Greif den Forumsthread über den Teich im Kleingarten dort auf, wo er aufhört, und führe ihn weiter.

▶ _VORLIEGENDER TEXT_:
====

# Unser Teich im Kleingarten



## Carstenb (25. Juni 2013)

Hallo liebe Leute,
Ich bin neu und möchte unseren teich einmal vorstellen.
Wir haben einen kleingarten und dort haben wir uns dieses jahr ein Teich angelegt. Der teich hat 48m2 und ein Fassungsvermögen von gut 16000lieter wasser. die tiefwasserzohne ist 170cm tief. Als besatz hab ich ein paar goldfische 5 Nasen 2 Karpfen und ca. 10 __ Molche und 2 __ Muscheln. Gefilter wird mit 2 3kammer filterArtikelbild Pondlife Bio-Teichfilter bis 60.000 l CBF-350 mit einem filtervolumen von 60000lieter und einer 200lieter tonne mit Lava granulat. als pumpe habe ich eine Teichpumpe Kraeft ECO EFP800


----------



## Michael H (25. Juni 2013)

*AW: Unser Teich im Kleingarten*

Hallo und Willkommen bei den Teich - Junkie's

Schönen Teich habt ihr da , könnte vielleicht nich ein paar Pflanzen vertragen...


----------



## Carstenb (25. Juni 2013)

*AW: Unser Teich im Kleingarten*

Hier noch ein par bilder von der entstehung.


----------



## muh.gp (25. Juni 2013)

*AW: Unser Teich im Kleingarten*

Hallo Carsten,

zunächst Herzlich WIllkommen bei den Teichjunkies!

Sehr gelungen Deine Anlage. Vielleicht in bisschen viel Steine, aber das ändert sich, wenn die Pflanzen durchstarten. Ich würde an Deiner Stelle noch ein paar Unterwasserpflanzen einwerfen.

Du sagst, dass Du ein paar Goldfische hast. In der Regel werden das schnell ein paar mehr... In Deinem tollen Teich hast Du aber sicher noch Platz für einen Sonnenbarsch, der sich um den (unerwünschten) Nachwuchs kümmert.

Ansonsten, viel Spaß mit Deinem Gewässer und berichte weiter, denn wir sind gespannt, wie sich alles entwickelt.

Grüße,
Holger


----------



## Carstenb (25. Juni 2013)

====

▶ _DATENABSCHNITT_:
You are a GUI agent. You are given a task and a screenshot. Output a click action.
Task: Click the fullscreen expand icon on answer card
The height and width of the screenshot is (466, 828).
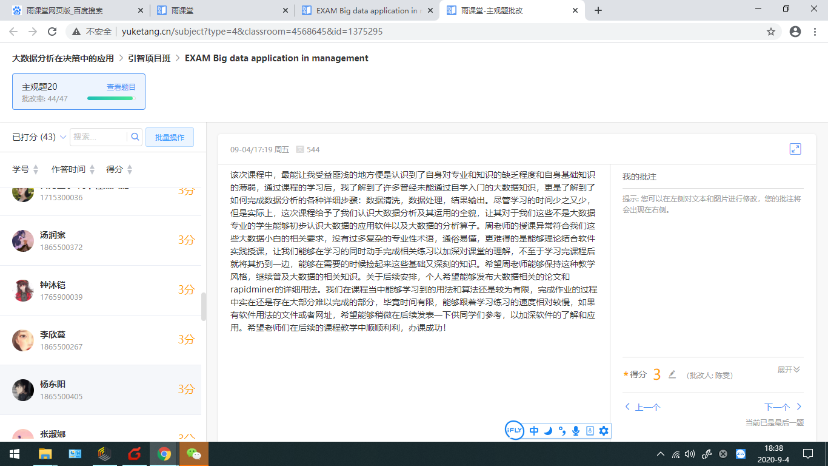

====

▶ _LÖSUNG ZUR AUFGABE_:
*AW: Unser Teich im Kleingarten*

Ja da sollen noch reichlich pflanzen rein.  eine Seerose ist auch schon drinnen und ein par schwimmpflanzen.
Aber da sollen auf jedenfall noch unterwasser pflanzen rein.


----------



## Carstenb (25. Juni 2013)

*AW: Unser Teich im Kleingarten*

Einen Sonnenbarsch kenne ich nicht.


----------



## Christine (25. Juni 2013)

*AW: Unser Teich im Kleingarten*

Hallo Carsten,

dann klick doch einfach mal auf das grüne Wort Sonnenbarsch oder benutze die Suchfunktion - wir sind ein Forum, da findet man viele Informationen 

Wie habt Ihr so einen großen Teich im Kleingarten durchgekriegt?


----------



## Carstenb (25. Juni 2013)

*AW: Unser Teich im Kleingarten*

Hallo, hab grad gelesen. Ein interessanter Fisch!!  das ist bei uns in der anlage kein problem. es gibt ja offiziell auch nicht mehr die regel das du von dem und von dem soviel haben darfst. und unsere anlage ist zwar ein eigetragener kleingartenverein aber auf privatem grund.


----------



## Carstenb (10. Aug. 2013)

*AW: Unser Teich im Kleingarten*

Habe neue bilder von Unserem Teich.


----------



## SimonGarden (10. Aug. 2013)

*AW: Unser Teich im Kleingarten*

Hallo. 

Ich habe eine Frage, da ich meinen Teich auch im Kleingarten baue.
Bei uns ist eine Teichgröße von 2x2m und 1m Tiefe im Kleingarten erlaubt. 
Also wenn man mal von der lächerlichen Gartenordnung ausgeht.
Das ist natürlich vollkommen sinnlos, da brauch ich keinen Teich bauen.
Wie ist das bei euch, bzw. wie hast du 48m2 genehmigt bekommen?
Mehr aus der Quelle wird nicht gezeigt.